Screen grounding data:
-- -- --

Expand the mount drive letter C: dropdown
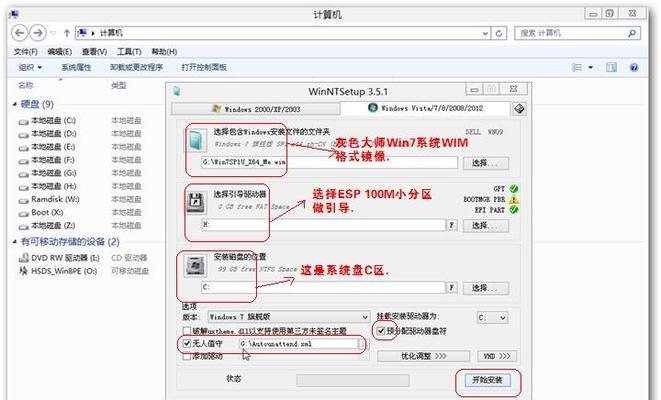This screenshot has height=400, width=661. [492, 317]
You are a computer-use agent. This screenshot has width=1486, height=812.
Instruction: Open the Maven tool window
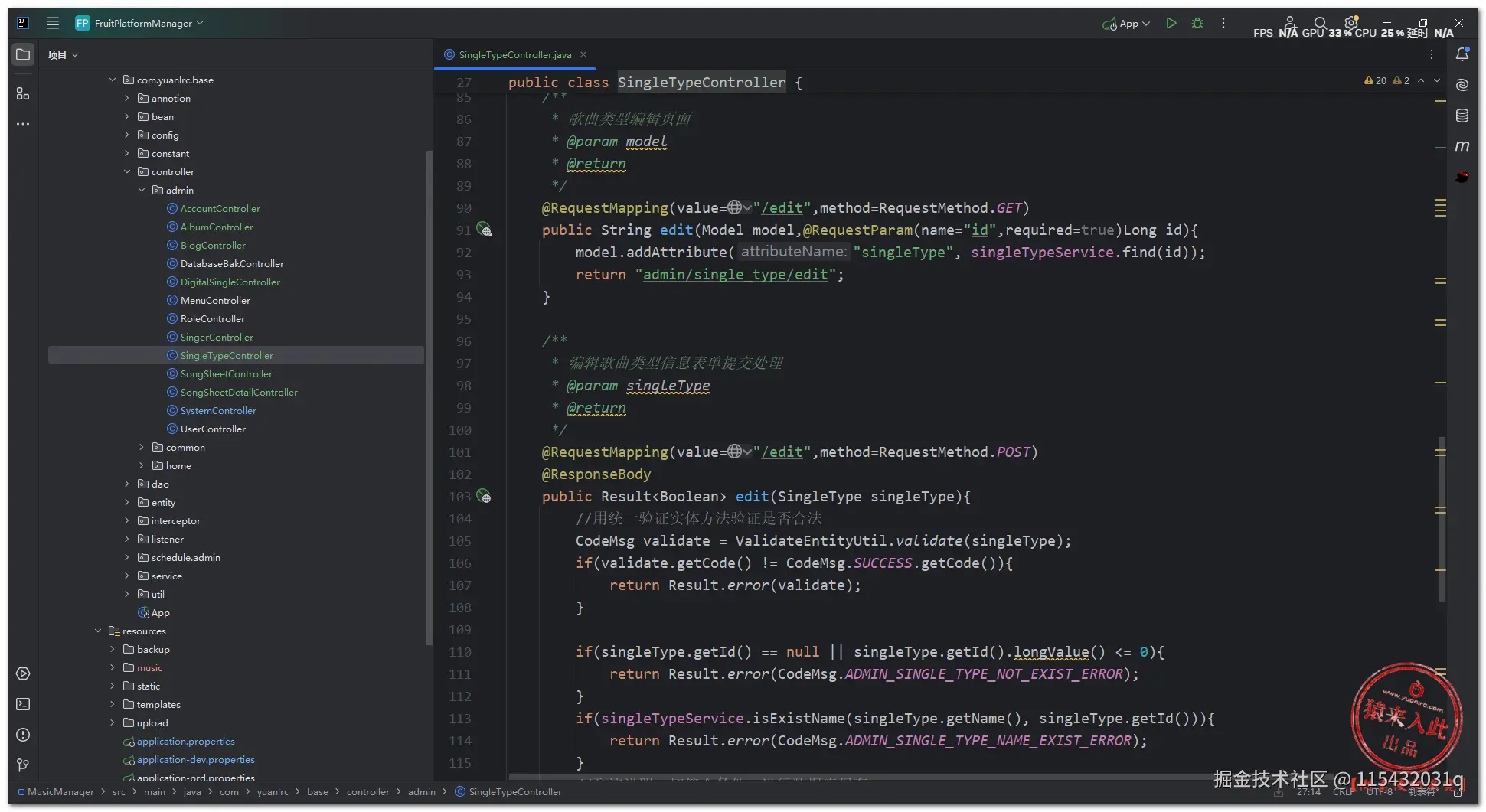pos(1462,146)
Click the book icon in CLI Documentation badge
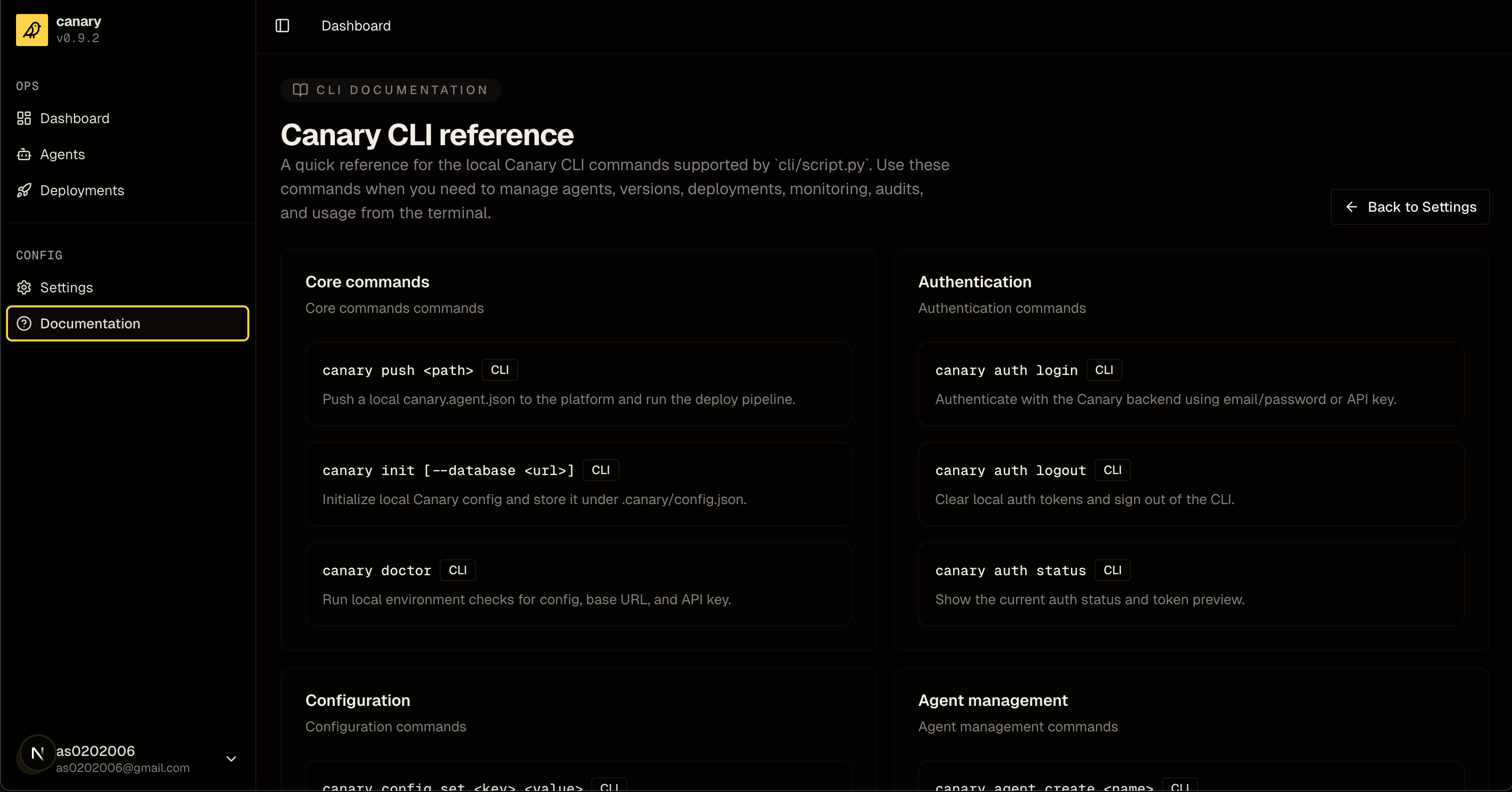The image size is (1512, 792). click(300, 90)
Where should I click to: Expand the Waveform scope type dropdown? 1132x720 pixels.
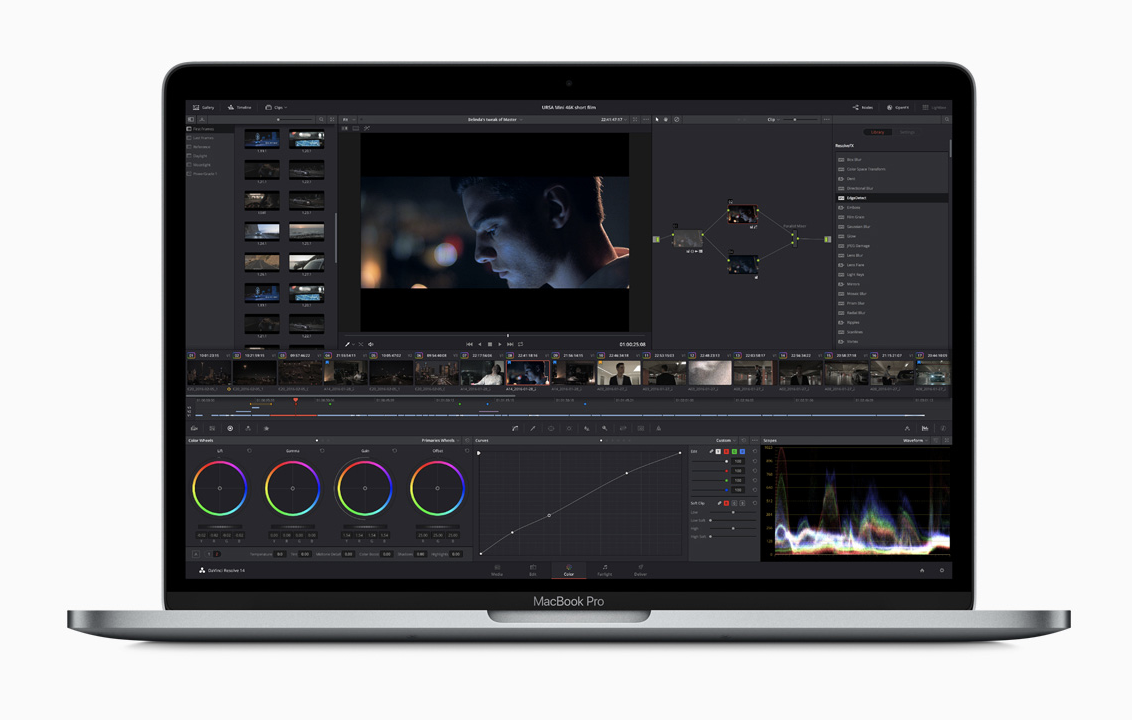click(x=916, y=440)
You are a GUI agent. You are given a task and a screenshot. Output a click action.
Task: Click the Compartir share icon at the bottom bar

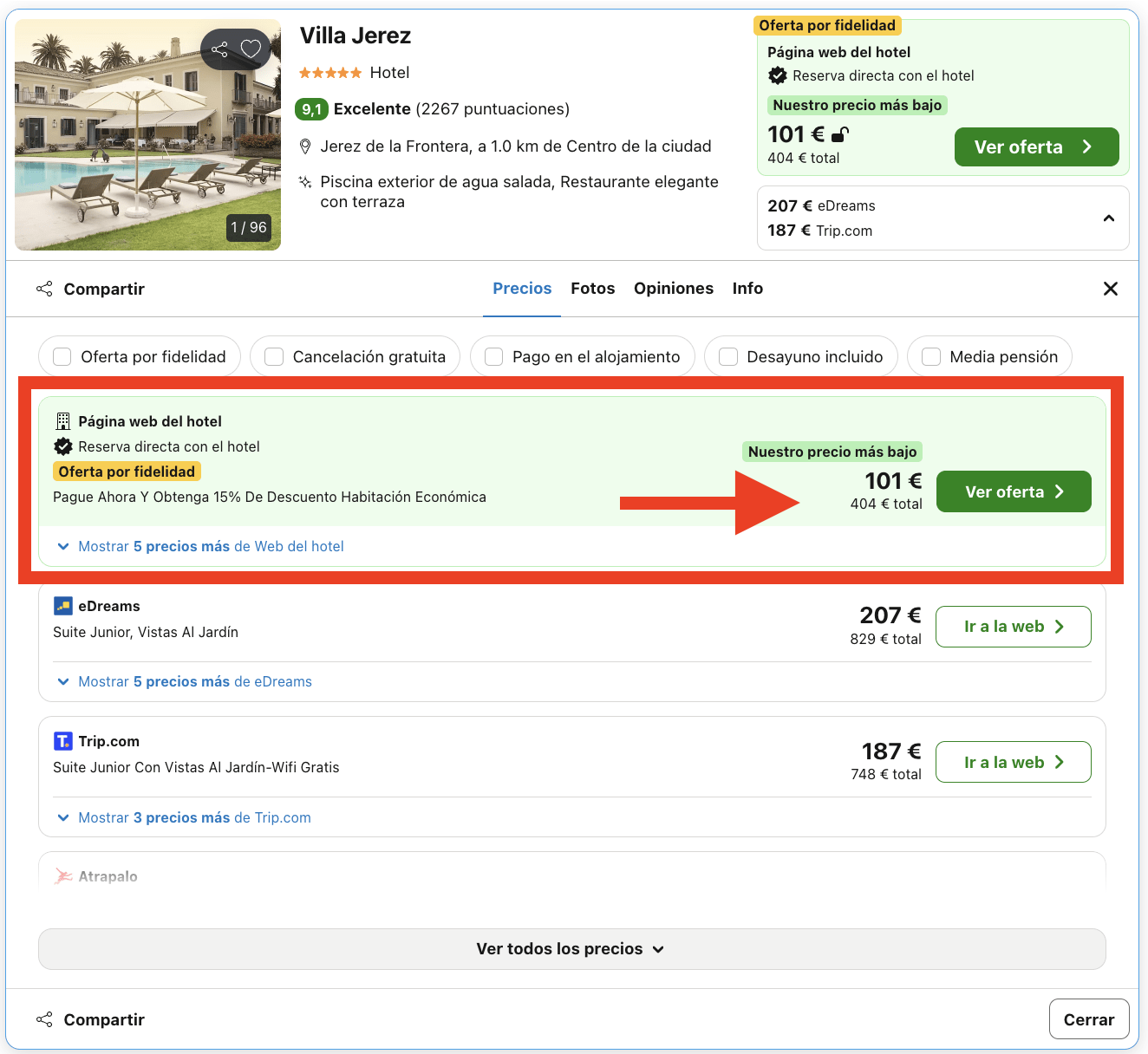[44, 1019]
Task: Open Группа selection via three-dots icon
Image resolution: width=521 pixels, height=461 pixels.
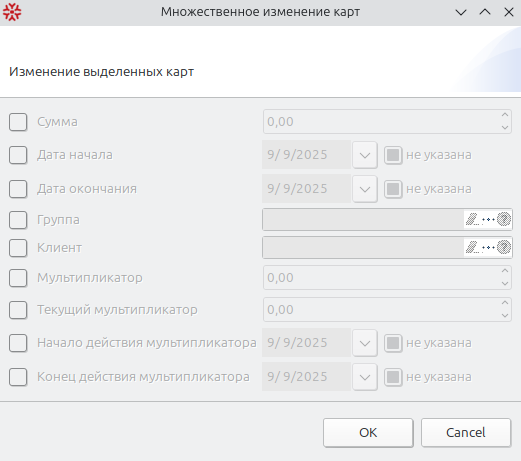Action: [x=488, y=219]
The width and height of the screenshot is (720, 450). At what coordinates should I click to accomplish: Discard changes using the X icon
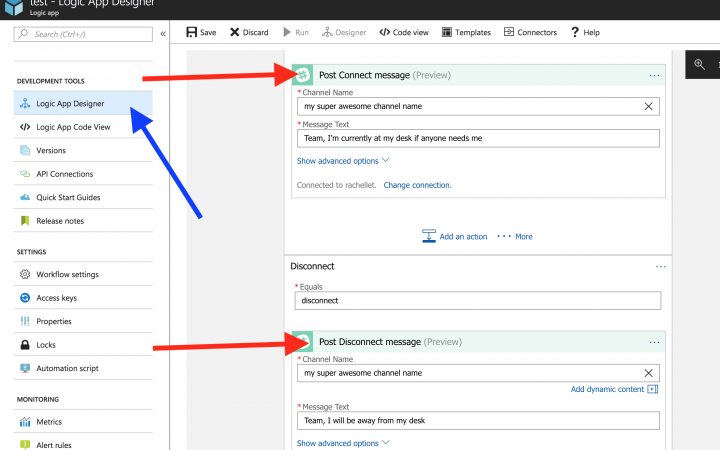(x=235, y=32)
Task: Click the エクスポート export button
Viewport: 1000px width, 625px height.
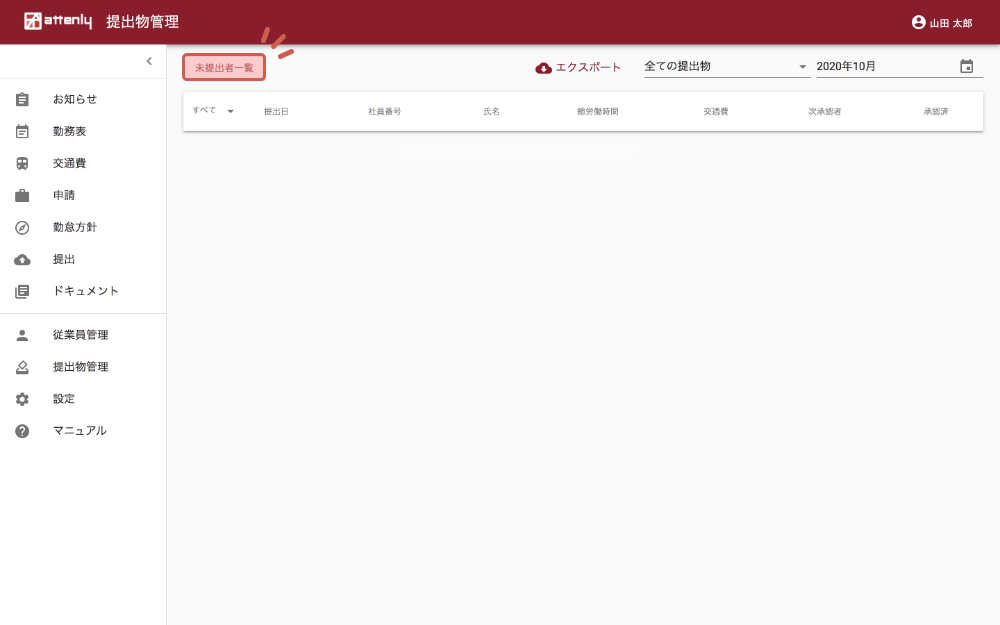Action: (x=578, y=67)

-- -- --

> **REQUIRED TASK**
Write out every line of the data above as a JSON list of strings, one string per line, skipping blank lines. Leave the pictures out.

> **WRITTEN SOLUTION**
[
  "Expand the mount drive letter C: dropdown",
  "This screenshot has height=400, width=661. [492, 317]",
  "You are a computer-use agent. This screenshot has width=1486, height=812.",
  "Instruction: Open the Maven tool window",
  "pos(1462,146)",
  "Click the book icon in CLI Documentation badge",
  "The image size is (1512, 792). click(300, 90)",
  "Where should I click to: Expand the Waveform scope type dropdown? 1132x720 pixels.",
  "click(x=916, y=440)",
  "You are a GUI agent. You are given a task and a screenshot. Output a click action.",
  "Task: Click the Compartir share icon at the bottom bar",
  "[44, 1019]",
  "Task: Open Группа selection via three-dots icon",
  "Image resolution: width=521 pixels, height=461 pixels.",
  "Action: [x=488, y=219]",
  "The width and height of the screenshot is (720, 450). At what coordinates should I click to accomplish: Discard changes using the X icon",
  "(x=235, y=32)",
  "Task: Click the エクスポート export button",
  "Viewport: 1000px width, 625px height.",
  "Action: (x=578, y=67)"
]